Me gustaría hablar sobre dos spots de televisión que están dando mucho juego: "Qé! Crack", extensión de línea de marca "Qé!", cuyo fabricante es Panrico, y Kayak, website de comparador de hoteles y vuelos.
El análisis que se puede dar de ambos no da para mucho más que cuatro frases violentas e insultantes, y por si no me creéis, os planto los spots y comprobáis con vuestros propios ojos:
En éste primer spot, de Qé! Crack, un nuevo producto similar a las cañas tradicionales, pero con pepitas de chocolate añadidas, vemos cómo, hablando claro, se hace una analogía sexual muy explícita, echando mano de un humor más propio de un grupo de jóvenes durante un botellón que de lo que se espera ver en un anuncio que le lleva a Panrico miles de euros hacer y difundir. A muchas personas, sobre todo chicas, no les ha hecho ninguna gracia el comercial por dejarse entrever cierto contenido machista, algo que no comparto; mi visión es otra. No creo que sea oportuno sólo porque el humor primitivo utilizado no es oportuno.

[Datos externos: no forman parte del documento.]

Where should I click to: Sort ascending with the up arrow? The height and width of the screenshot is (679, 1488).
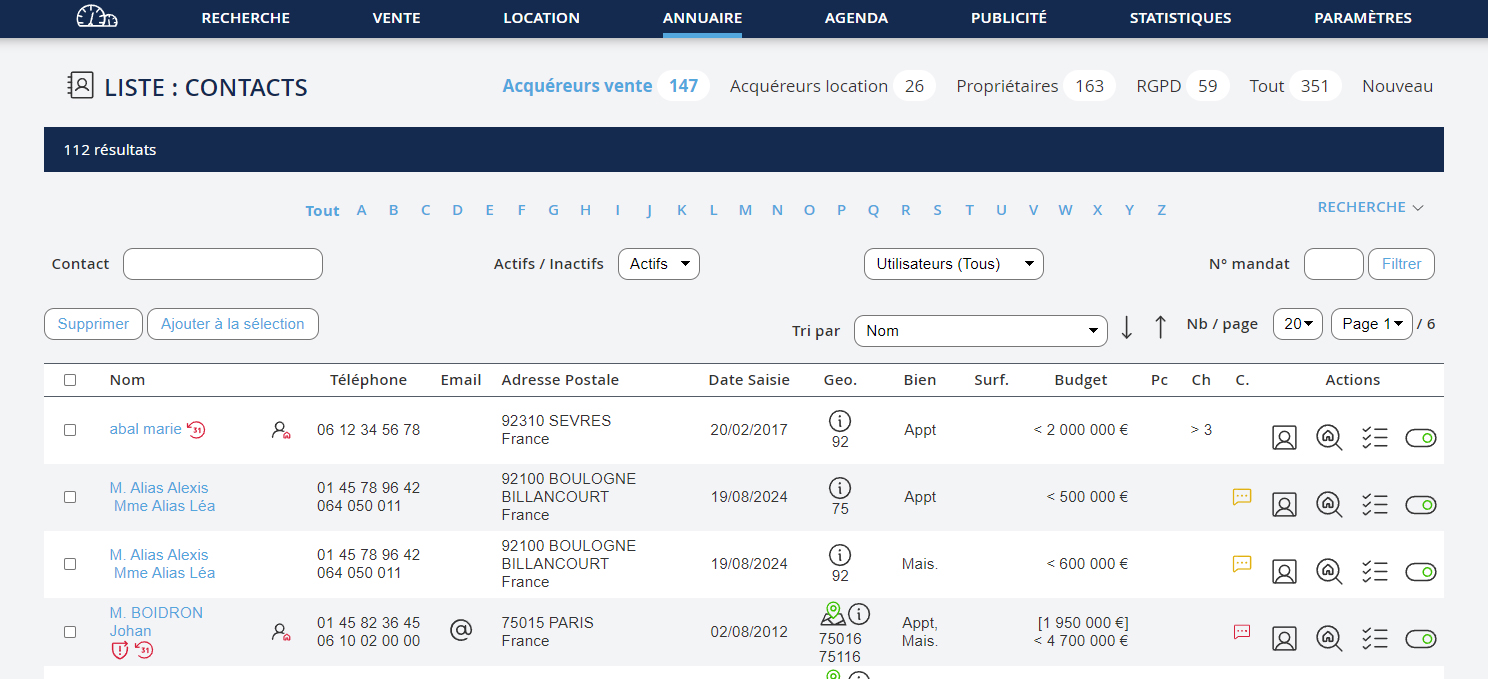(x=1160, y=327)
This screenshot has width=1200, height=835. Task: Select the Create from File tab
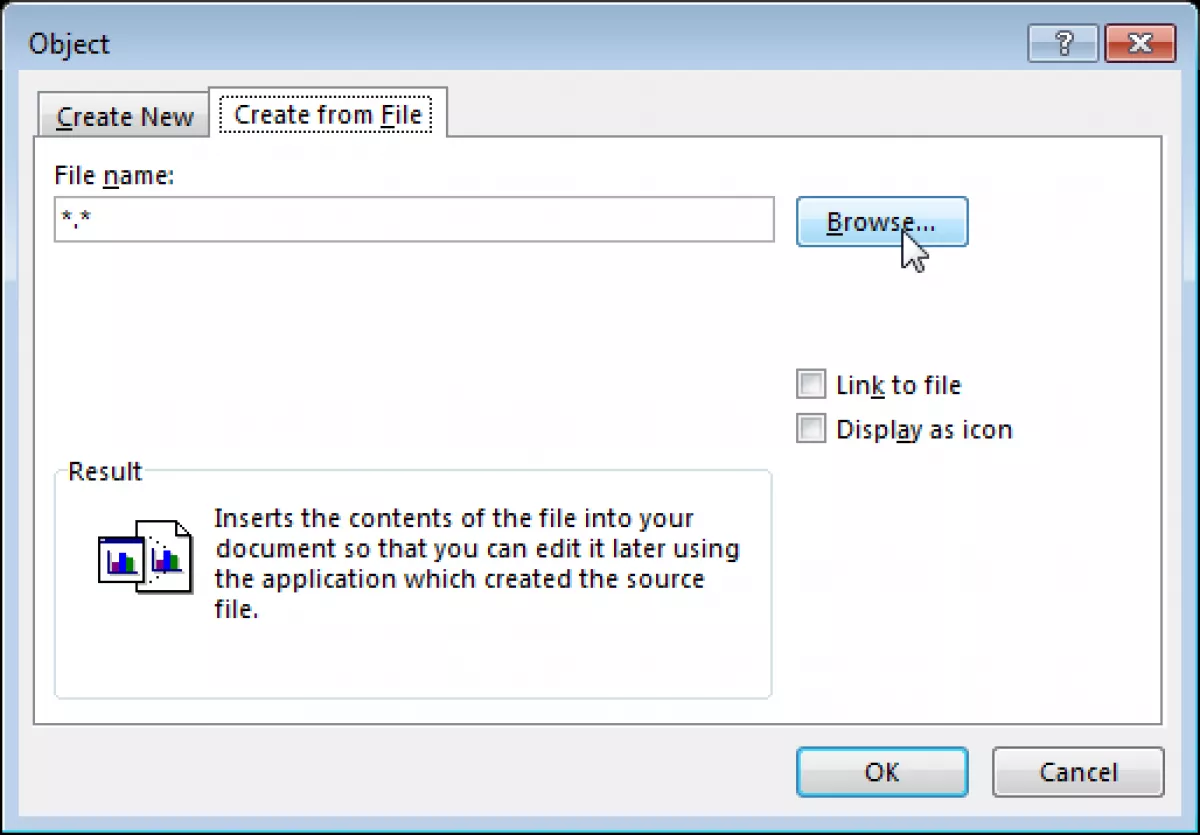[327, 113]
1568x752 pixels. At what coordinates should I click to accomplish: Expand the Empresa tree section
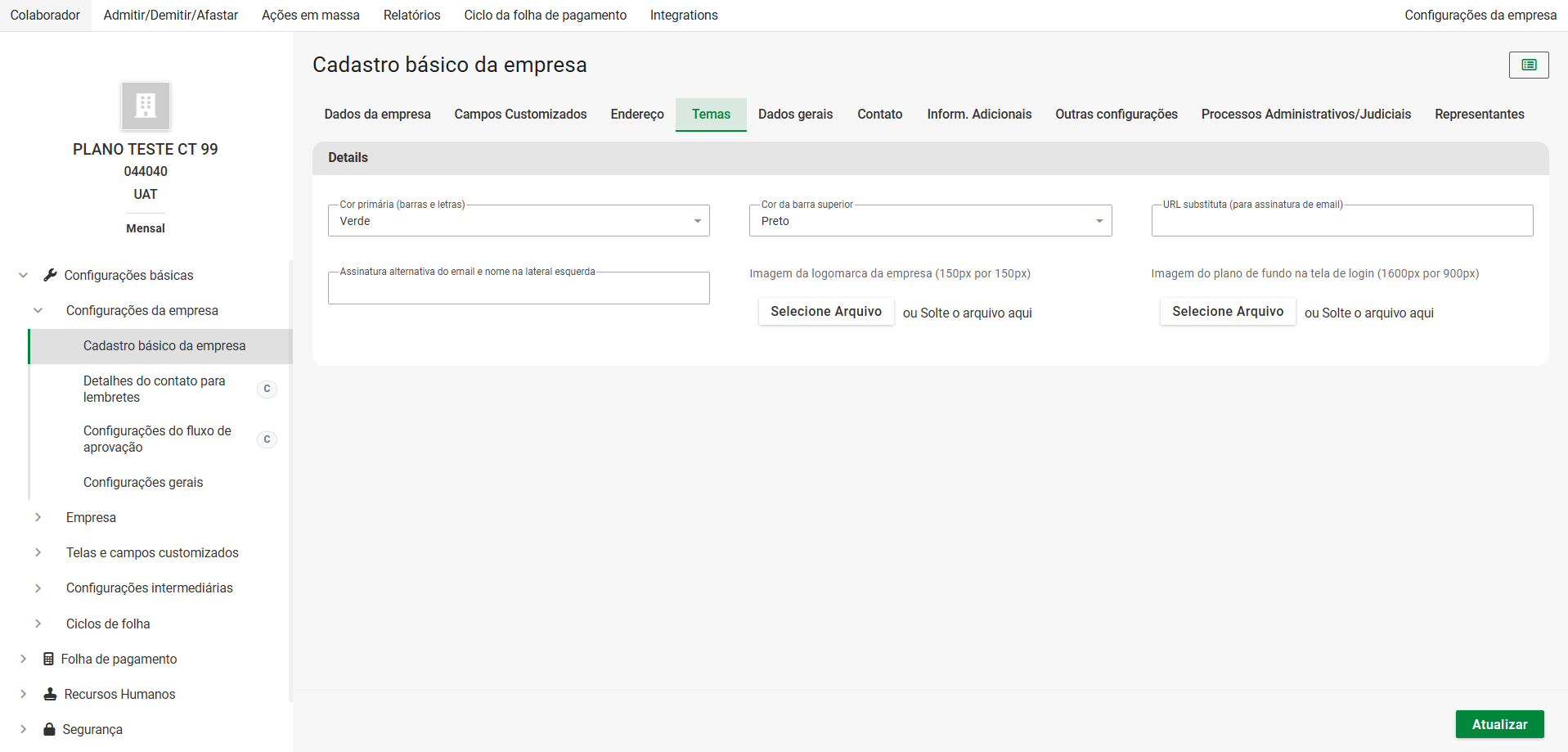[x=38, y=517]
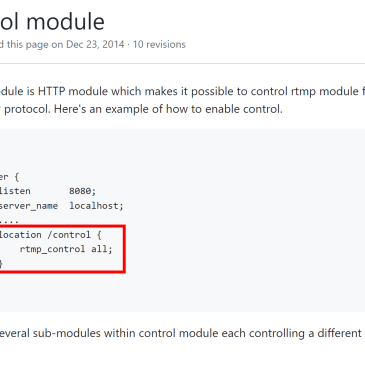Viewport: 365px width, 365px height.
Task: Click the dotted ellipsis line in the code
Action: [x=9, y=221]
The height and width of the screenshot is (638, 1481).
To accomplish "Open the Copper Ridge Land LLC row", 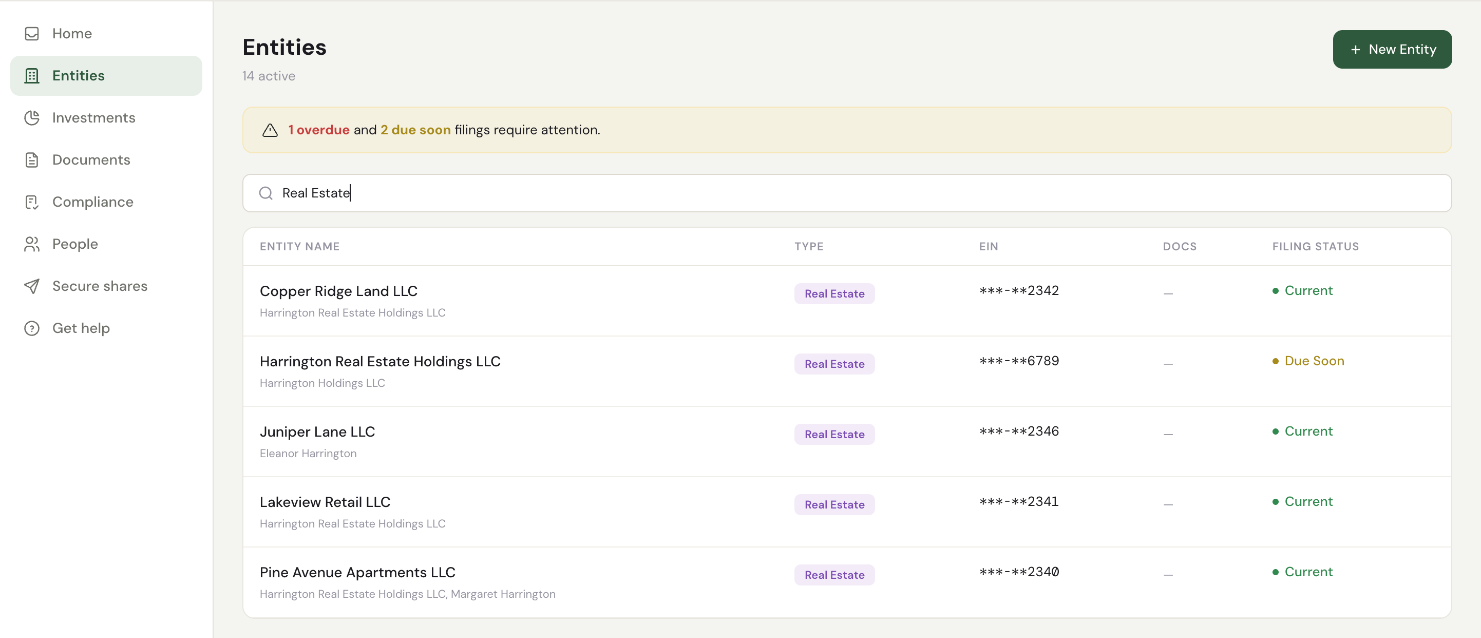I will point(847,301).
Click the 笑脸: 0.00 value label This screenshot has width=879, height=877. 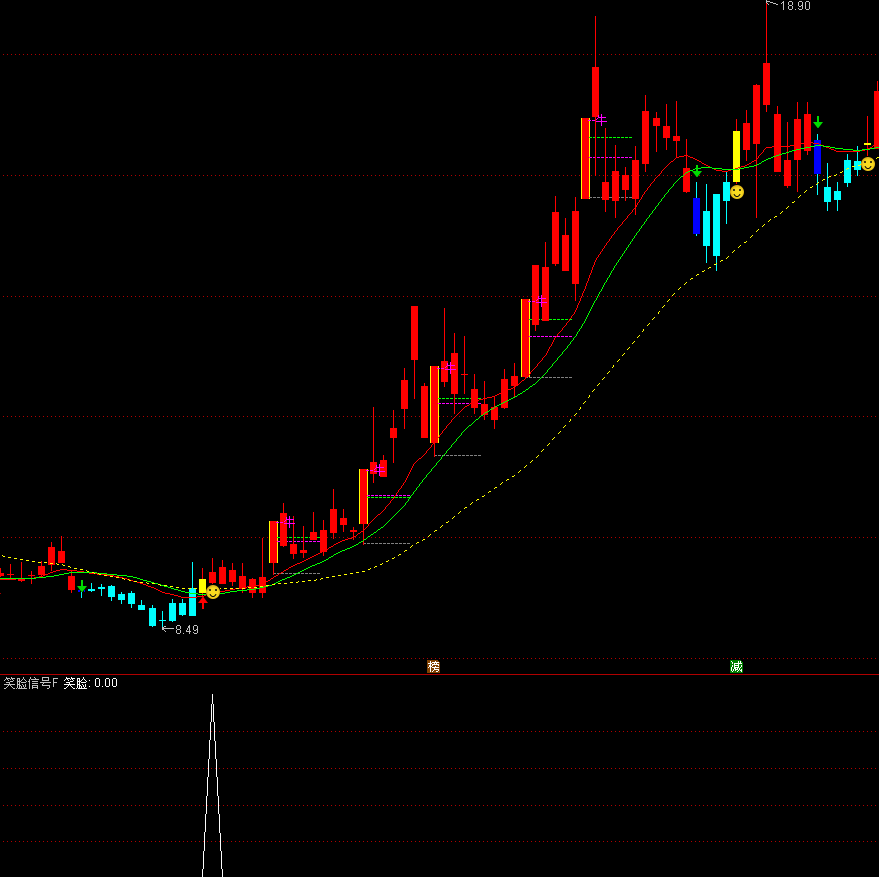(x=91, y=684)
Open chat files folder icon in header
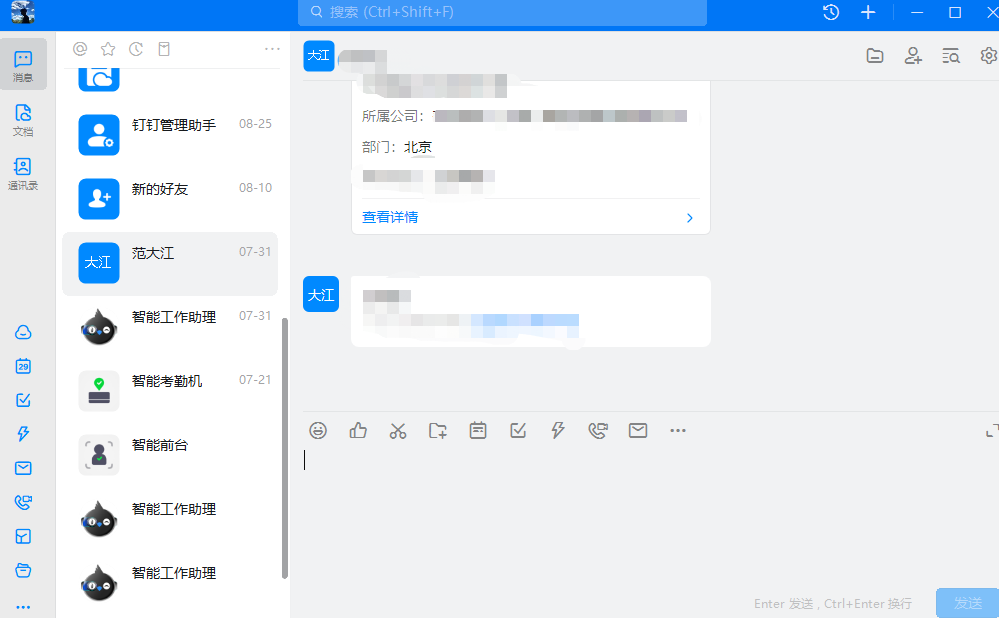 tap(875, 56)
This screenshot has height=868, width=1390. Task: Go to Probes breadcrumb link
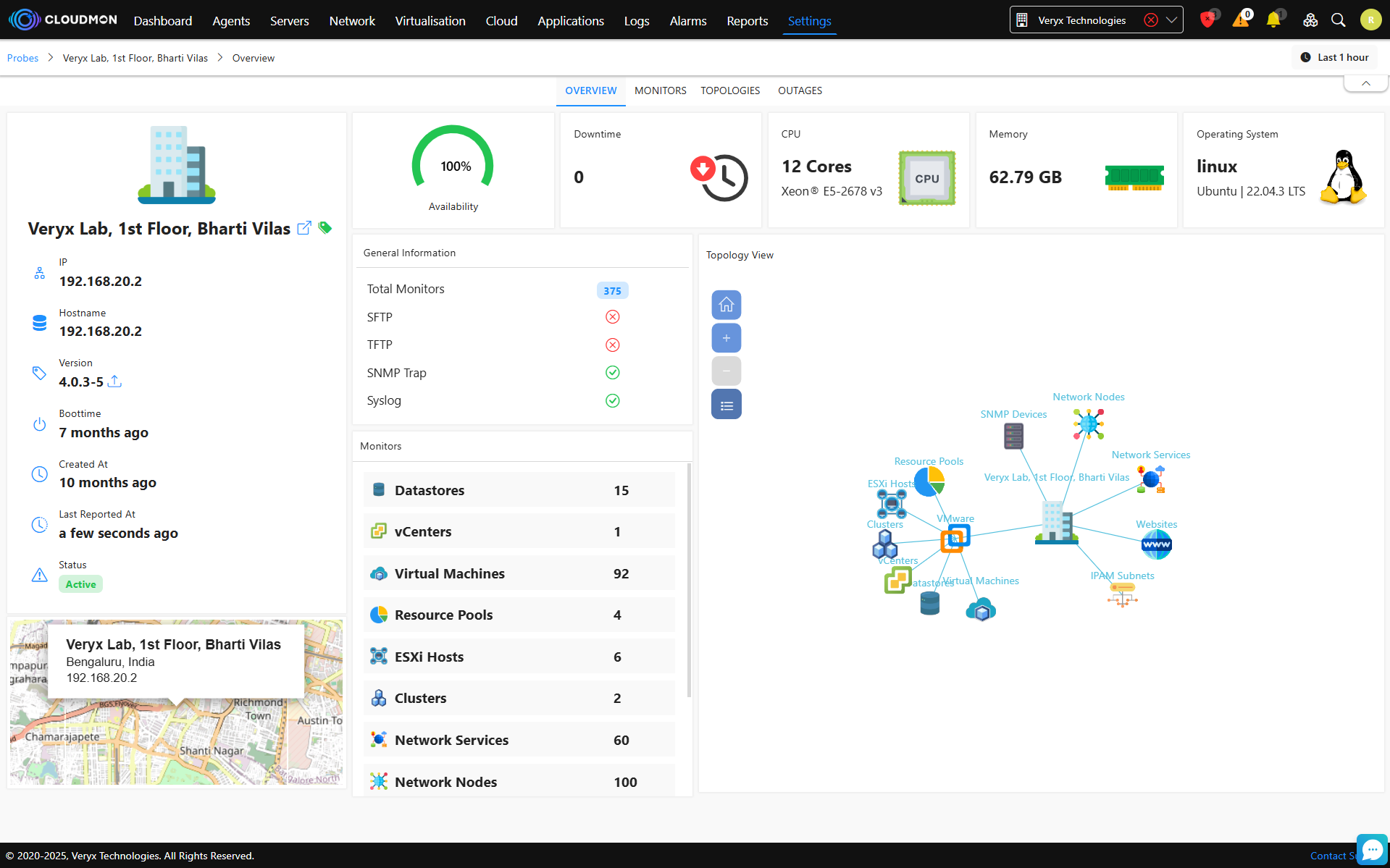coord(22,58)
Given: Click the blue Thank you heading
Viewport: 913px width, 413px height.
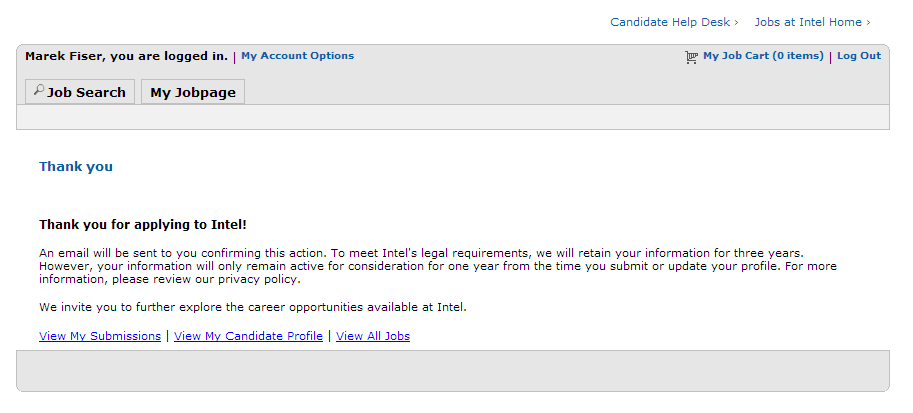Looking at the screenshot, I should click(76, 167).
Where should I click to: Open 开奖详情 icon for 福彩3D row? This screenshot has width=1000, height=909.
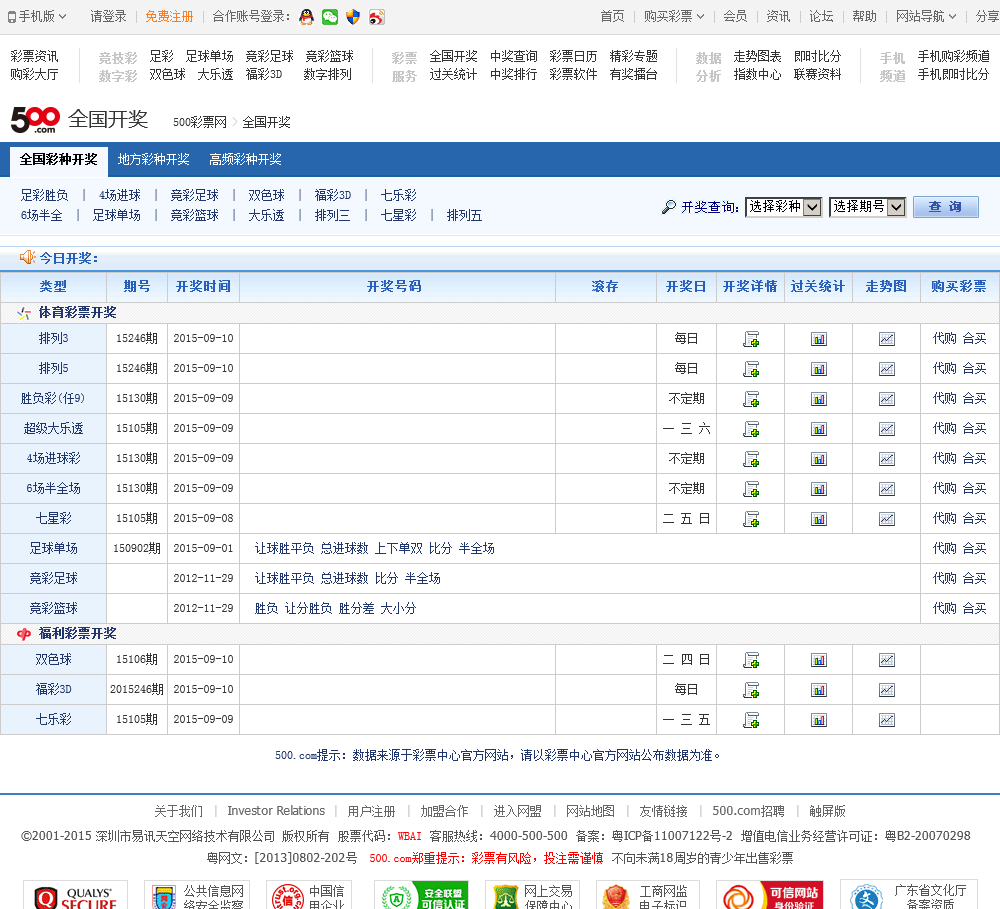click(x=751, y=690)
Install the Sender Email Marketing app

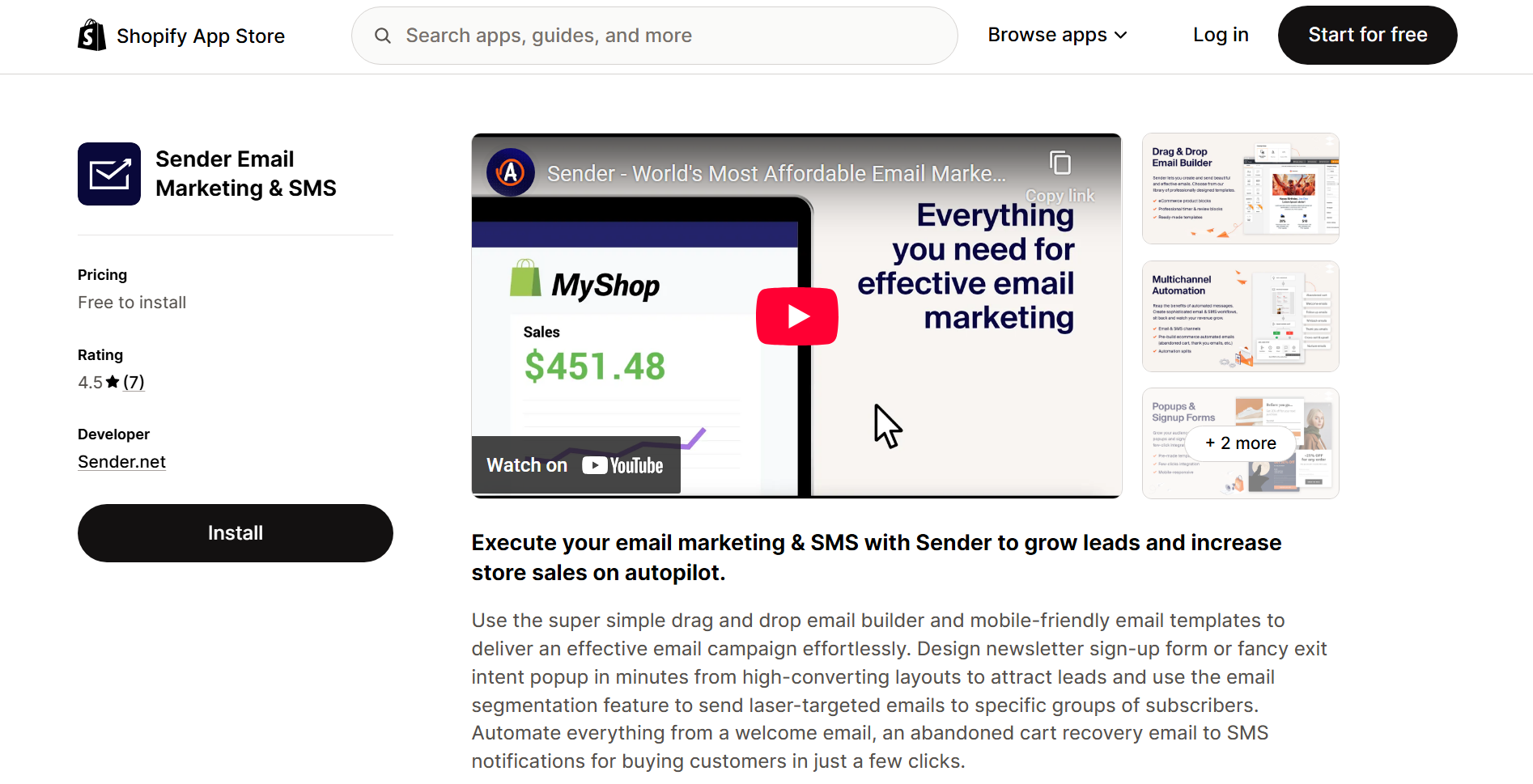(x=235, y=532)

El otro ejemplo que traía era el de Kayak:
El equipo creativo encargado de ésta aberración debería estar haciendo cola mañana mismo en las oficinas del paro. Lo único que puede ser beneficioso en este replanteamiento es la repetición de la palabra "kayak" varias veces, acompañando una canción estúpida y sin sentido. Me quedo con la frase "y si Kayak no puede tener hijos, los adoptaremos". Patético.
Son sólo dos ejemplos actuales, aunque diferentes entre sí, de publicidad vomitiva. Por un lado está la comparación de un producto con un falo masculino, cuyo único objetivo es crear revuelo (y bien conseguido está) y por otro lado (éste menos "ofensivo", evidentemente) tenemos un spot que utiliza la absurdez (sin gracia) como pilar fundamental.
No quito mérito al hecho de que consiguen hacer de ellos algo más que un simple comercial de veintitantos segundos, sino una herramienta viral devastadora capaz de llegar a oídos de cualquiera.
No hay que obviar el hecho de que, como antes he dicho, se trata de publicidad vomitiva, aunque para televisión vomitiva.